FALA TU
Guilherme Coelho, Brasil, 2003

Com três rappers e um DJ no núcleo principal do filme, mostrados em curtos fragmentos verbais e visuais nos seus ambientes familiares e profissionais, Fala Tu expõe o esvaziamento do sonho artístico. É um filme sobre utopias pessoais que, confrontadas com os efeitos de uma conjuntura social exasperante, são sabotadas ou inibidas. Na própria escolha dos entrevistados, está claro o recorte proposto: em vez de optar pelos astros do rap, ou de mostrar esse universo cultural como um contraponto positivo à sedução financeira oferecida pelo crime em comunidades carentes, a câmera vai à segunda divisão. E lá a visão positiva é mais difícil. São homens e mulheres que, quando não estão atrás de uns trocados em bicos e subempregos (jogo do bicho, telefonista, vendedor), expressam angústias nas letras. Eles falam das dificuldades, de problemas em casa, de suas biografias, da expectativa de vingarem. Os “personagens”, mais que singulares, são sintomáticos. Representam com seus dramas individuais um estado mais amplo de coisas. São exemplos de como esboços de talentos podem ir murchando ao sofrerem golpes da vida ou por não conseguir saltar os obstáculos. Filme para baixo e de luto, menos porque assim queira, mais porque assim é. Distopia tão acentuada que, quando se mostra alguém pensando grande ou longe, a resistência pelo otimismo soa ingênua. Assim o documentário nos induz a sentir.

Na elaboração desse material, predomina a desorganização. São muitas as situações despejadas na tela sem sentido aparente, são vários os momentos nos quais os personagens são sabotados pelos cortes, são perceptíveis as desigualdades dramáticas entre os personagens, são desiguais também os resultados da aproximação entre os diretores e seus “objetos”. A montagem picotada resulta em um reunião de retalhos mal alinhavados: mostra-se os melhores momentos de cada fala, não o processo do discurso de cada um. A fragmentação talvez se deva à necessidade de ir de um foco narrativo a outro.

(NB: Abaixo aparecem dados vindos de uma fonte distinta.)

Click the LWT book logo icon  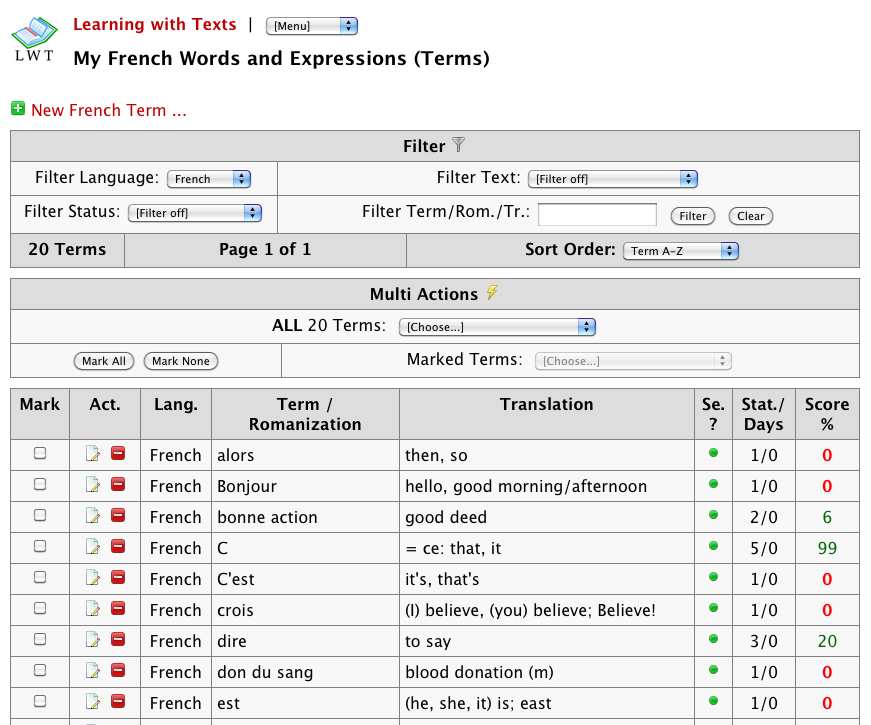(34, 39)
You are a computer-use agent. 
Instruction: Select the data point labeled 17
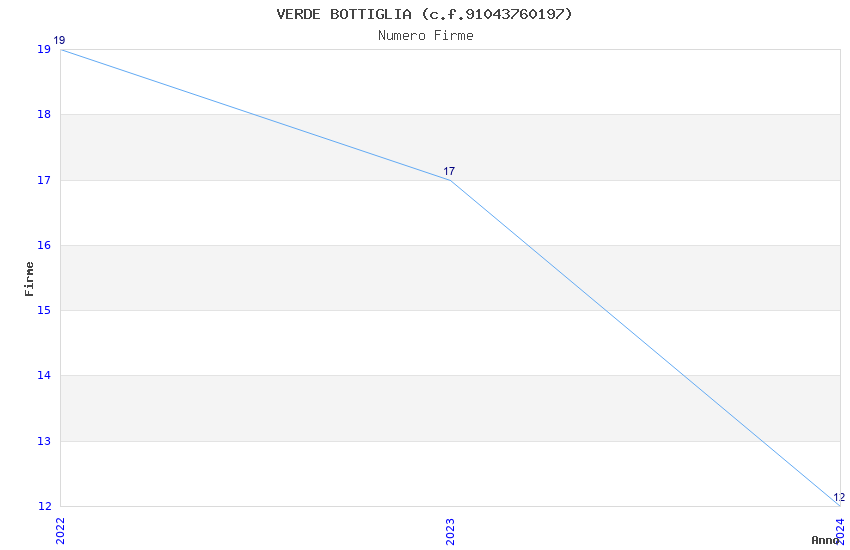[450, 180]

Fica-se em um zigue-zague que, passado alguns minutos, deixa a estrutura manca, pois uns são esquecidos e, de sopetão, um quarto foco entra em cena, mas só para ser abandonado de vez adiante. A irregularidade é salientada por um dos entrevistados, Macarrão, anotador do jogo do bicho em um morro no Estácio, que se articula com mais vigor e revolta, portanto, com uma voltagem dramática que ofusca os demais. E ofuscaria ainda mais se a montagem não pusesse freio em sua retórica. Também é dele os melhores momentos obtidos pela postura observadora da câmera em relação ao mundo dos entrevistados. As cenas com a esposa, mediada que seja pela câmera, revelam autenticidade. Macarrão sugere o bom filme que se deixou de fazer.

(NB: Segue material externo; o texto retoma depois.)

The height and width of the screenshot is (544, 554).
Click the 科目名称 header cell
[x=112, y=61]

Esse bom filme também pode ser vislumbrado nos trechos em que as entrevistas são substituídas pelo olhar menos interventor. Por mais que a câmera, com sua presença, rompa a cotidianidade, tornando quase impossível a captação de uma intimidade, pois está ali sendo simulada para o olhar público, há trechos menos posados. Eles são fruto tanto do distanciamento físico da própria câmera, como no local de trabalho de Macarrão, ou quando as emoções dos entrevistados superam a encenação, algo perceptível quando um deles visita o pai doente no hospital. Sobre o empobrecimento do documentário brasileiro contemporâneo por conta das entrevistas, ou pelo menos de seu uso excessivo, o crítico e professor Jean Claude Bernardet tem se debruçado em textos e palestras. Como disse em recente debate com Ismail Xavier, parcialmente transcrito na edição 52 de Contracampo, não se dá a palavra ao outro nesses casos, pois a palavra do outro é estimulada e editada pelo autor. Nesse sentido, Fala Tu, pelo próprio título, é caso a ser melhor analisado. Pois as falas dos “personagens” parecem confirmar o que se espera delas para o filme ter algum sentido. No entanto, apesar do sentido estar claro, o filme saiu torto.